STF rejeita possibilidade de "desaposentação"


O Supremo Tribunal Federal (STF) rejeitou, na tarde desta quarta-feira, por sete votos a quatro a possibilidade de desaposentação, quando o aposentado pede a revisão do seu benefício por ter voltado a trabalhar e a contribuir para a Previdência. O voto decisivo foi o do ministro Celso de Mello indicando que concordaria com os fundamentos expostos nos votos dos ministros Teori Zavascki, Edson Fachin, Luiz Fux e Gilmar Mendes, contra a desaposentação. Celso de Mello lembrou o equilíbrio do sistema previdenciário. O último voto foi o da presidente do STF, Carmem Lúcia, que também foi contra a tese de desaposentação.

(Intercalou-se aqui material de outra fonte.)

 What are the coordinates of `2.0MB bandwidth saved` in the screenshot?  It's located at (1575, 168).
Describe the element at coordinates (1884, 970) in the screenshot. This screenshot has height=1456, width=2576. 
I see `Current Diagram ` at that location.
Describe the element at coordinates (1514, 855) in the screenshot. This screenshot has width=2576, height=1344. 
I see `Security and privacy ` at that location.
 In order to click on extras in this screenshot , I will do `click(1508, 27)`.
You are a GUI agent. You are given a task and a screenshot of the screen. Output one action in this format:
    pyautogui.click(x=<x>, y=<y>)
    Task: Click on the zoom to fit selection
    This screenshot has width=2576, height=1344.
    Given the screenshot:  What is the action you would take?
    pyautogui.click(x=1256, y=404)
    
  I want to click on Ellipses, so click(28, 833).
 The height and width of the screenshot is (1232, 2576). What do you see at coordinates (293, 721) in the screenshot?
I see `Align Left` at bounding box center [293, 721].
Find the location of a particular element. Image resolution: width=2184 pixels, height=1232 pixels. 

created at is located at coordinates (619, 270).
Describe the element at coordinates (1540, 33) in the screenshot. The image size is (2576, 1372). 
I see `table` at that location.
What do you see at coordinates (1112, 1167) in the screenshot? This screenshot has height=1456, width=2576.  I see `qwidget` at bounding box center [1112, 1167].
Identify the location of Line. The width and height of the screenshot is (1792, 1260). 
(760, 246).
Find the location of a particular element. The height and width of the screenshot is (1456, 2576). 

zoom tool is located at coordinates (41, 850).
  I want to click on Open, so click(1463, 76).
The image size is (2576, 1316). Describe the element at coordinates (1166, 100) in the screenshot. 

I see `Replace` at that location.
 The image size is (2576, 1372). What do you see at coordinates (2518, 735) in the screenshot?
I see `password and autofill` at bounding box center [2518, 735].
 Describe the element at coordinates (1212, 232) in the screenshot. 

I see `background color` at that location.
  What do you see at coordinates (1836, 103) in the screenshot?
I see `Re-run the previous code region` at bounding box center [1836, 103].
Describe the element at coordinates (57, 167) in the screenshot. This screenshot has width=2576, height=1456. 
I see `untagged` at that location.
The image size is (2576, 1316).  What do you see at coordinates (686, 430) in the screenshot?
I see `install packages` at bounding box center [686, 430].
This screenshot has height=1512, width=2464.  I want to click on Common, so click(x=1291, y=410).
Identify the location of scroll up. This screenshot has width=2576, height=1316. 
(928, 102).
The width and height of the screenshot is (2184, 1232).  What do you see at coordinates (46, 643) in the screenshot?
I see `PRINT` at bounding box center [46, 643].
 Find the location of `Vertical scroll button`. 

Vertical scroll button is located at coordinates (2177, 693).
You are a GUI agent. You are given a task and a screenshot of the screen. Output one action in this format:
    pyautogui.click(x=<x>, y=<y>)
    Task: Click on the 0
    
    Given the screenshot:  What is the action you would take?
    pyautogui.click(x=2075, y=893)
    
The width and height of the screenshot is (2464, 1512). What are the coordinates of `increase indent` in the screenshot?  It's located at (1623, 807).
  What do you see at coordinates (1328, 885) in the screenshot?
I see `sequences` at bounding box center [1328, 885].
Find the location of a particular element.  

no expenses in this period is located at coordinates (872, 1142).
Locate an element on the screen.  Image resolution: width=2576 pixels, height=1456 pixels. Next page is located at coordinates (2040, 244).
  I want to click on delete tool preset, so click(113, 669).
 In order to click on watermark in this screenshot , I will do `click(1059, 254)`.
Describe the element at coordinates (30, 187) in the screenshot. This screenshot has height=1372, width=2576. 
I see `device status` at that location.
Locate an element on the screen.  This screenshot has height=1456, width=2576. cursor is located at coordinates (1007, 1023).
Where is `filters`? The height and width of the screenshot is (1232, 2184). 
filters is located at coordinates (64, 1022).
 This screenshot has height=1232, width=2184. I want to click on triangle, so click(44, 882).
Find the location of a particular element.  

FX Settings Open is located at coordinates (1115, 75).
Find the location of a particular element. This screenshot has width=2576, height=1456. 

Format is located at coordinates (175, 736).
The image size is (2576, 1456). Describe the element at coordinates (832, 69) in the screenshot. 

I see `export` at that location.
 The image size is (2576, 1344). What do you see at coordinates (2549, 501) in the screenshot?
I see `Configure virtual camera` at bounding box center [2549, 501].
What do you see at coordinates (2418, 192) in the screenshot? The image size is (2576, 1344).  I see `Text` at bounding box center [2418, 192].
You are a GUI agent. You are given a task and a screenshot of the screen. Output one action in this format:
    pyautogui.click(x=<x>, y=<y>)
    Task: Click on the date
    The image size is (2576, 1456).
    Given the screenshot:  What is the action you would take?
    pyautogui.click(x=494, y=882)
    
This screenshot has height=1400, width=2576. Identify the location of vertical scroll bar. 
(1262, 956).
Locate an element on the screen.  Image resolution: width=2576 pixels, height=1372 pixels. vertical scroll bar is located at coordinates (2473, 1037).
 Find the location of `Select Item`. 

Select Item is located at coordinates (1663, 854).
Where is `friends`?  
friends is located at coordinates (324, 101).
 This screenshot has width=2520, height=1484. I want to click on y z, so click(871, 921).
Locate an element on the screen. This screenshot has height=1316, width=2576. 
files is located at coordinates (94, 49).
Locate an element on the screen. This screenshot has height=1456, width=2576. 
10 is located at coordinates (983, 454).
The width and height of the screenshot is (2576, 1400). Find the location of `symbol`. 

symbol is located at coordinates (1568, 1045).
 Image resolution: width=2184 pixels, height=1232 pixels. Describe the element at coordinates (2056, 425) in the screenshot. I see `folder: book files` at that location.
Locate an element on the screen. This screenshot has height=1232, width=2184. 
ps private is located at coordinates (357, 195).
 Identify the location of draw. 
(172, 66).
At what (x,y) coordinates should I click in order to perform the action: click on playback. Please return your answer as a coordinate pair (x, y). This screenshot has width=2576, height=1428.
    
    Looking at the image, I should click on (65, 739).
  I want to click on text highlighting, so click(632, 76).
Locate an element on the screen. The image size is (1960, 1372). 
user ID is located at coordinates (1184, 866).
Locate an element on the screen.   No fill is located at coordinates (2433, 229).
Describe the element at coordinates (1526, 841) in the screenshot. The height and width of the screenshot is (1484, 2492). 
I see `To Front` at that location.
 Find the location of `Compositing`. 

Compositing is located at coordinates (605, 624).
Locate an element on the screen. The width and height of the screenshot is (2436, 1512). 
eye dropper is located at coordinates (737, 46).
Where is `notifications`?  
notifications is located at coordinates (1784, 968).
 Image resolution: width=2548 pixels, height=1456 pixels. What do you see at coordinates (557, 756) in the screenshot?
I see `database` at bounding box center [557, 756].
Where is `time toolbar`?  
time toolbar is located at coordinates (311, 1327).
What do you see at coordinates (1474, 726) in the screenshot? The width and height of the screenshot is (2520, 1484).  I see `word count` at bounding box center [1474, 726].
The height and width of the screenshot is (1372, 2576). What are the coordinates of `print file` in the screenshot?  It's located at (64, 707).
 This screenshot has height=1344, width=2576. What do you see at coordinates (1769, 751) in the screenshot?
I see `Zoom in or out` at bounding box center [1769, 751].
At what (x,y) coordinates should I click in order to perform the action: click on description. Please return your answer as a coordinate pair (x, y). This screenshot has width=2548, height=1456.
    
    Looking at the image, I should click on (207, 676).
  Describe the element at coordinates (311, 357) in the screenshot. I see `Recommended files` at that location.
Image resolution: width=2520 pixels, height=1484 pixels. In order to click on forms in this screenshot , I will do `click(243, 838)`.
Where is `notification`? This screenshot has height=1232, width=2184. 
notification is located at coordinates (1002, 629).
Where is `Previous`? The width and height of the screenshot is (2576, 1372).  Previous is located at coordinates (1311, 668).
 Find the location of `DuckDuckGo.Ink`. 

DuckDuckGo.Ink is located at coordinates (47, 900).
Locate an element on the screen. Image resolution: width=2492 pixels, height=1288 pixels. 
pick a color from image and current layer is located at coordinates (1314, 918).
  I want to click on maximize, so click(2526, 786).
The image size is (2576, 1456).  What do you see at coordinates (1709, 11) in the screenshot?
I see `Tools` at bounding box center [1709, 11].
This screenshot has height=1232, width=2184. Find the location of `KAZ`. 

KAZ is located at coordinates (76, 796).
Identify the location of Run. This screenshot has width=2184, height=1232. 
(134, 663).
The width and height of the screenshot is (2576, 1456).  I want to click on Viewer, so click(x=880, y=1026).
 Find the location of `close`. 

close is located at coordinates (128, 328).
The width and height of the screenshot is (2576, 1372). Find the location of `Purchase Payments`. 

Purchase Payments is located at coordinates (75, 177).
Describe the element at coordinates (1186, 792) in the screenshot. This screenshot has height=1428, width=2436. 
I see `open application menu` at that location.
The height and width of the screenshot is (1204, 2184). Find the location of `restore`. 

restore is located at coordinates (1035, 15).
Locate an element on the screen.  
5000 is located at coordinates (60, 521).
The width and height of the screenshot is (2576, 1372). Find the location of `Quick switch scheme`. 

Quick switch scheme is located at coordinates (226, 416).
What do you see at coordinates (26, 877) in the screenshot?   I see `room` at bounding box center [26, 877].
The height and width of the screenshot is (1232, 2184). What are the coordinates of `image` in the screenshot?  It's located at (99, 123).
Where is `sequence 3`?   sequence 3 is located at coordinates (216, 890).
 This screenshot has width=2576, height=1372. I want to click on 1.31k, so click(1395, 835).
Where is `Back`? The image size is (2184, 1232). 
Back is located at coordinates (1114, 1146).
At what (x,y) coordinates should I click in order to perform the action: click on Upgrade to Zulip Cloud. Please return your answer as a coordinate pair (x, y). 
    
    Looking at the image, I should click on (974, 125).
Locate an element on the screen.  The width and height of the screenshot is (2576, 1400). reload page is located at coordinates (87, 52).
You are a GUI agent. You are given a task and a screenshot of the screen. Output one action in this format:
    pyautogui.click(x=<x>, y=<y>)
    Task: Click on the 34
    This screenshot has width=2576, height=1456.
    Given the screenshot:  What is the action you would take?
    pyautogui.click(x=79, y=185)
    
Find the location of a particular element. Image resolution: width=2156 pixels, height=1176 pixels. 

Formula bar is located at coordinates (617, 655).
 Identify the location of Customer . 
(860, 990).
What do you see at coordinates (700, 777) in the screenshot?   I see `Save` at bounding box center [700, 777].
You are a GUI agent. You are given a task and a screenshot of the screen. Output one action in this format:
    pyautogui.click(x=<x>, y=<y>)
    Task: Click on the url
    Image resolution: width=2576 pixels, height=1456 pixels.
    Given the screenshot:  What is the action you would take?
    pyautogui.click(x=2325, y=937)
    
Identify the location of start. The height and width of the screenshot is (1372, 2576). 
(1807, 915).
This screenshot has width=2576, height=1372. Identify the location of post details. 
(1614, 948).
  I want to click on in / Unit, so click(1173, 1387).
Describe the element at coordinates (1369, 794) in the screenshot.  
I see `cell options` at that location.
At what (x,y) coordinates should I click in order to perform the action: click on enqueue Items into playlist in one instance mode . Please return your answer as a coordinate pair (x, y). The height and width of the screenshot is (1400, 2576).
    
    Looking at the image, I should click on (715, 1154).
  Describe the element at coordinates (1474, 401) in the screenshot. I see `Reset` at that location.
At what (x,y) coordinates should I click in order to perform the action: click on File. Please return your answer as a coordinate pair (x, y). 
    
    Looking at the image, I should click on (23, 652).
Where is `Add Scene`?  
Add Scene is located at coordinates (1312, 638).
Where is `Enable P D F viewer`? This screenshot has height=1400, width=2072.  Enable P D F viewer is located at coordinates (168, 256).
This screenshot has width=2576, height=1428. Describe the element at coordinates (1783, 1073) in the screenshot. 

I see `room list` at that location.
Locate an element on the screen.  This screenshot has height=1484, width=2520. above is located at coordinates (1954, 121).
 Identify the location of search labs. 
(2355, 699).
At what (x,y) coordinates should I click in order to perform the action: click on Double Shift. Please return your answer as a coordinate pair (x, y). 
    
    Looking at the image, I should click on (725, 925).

A favor votaram Marco Aurélio Mello e Luís Roberto Barroso (ambos relatores das ações), além dos ministros Rosa Weber e Ricardo Lewandowski. A maioria dos ministros entendeu que o sistema previdenciário público no Brasil é baseado no princípio da solidariedade e não há previsão na lei para o acréscimo. Uma mudança do tipo, portanto, só poderia ser estabelecida pelo Congresso e não pelo Judiciário.
De acordo com a Advocacia-Geral da União (AGU), uma eventual decisão desfavorável à Previdência teria impacto de R$ 7,7 bilhões por ano nos cofres da Previdência.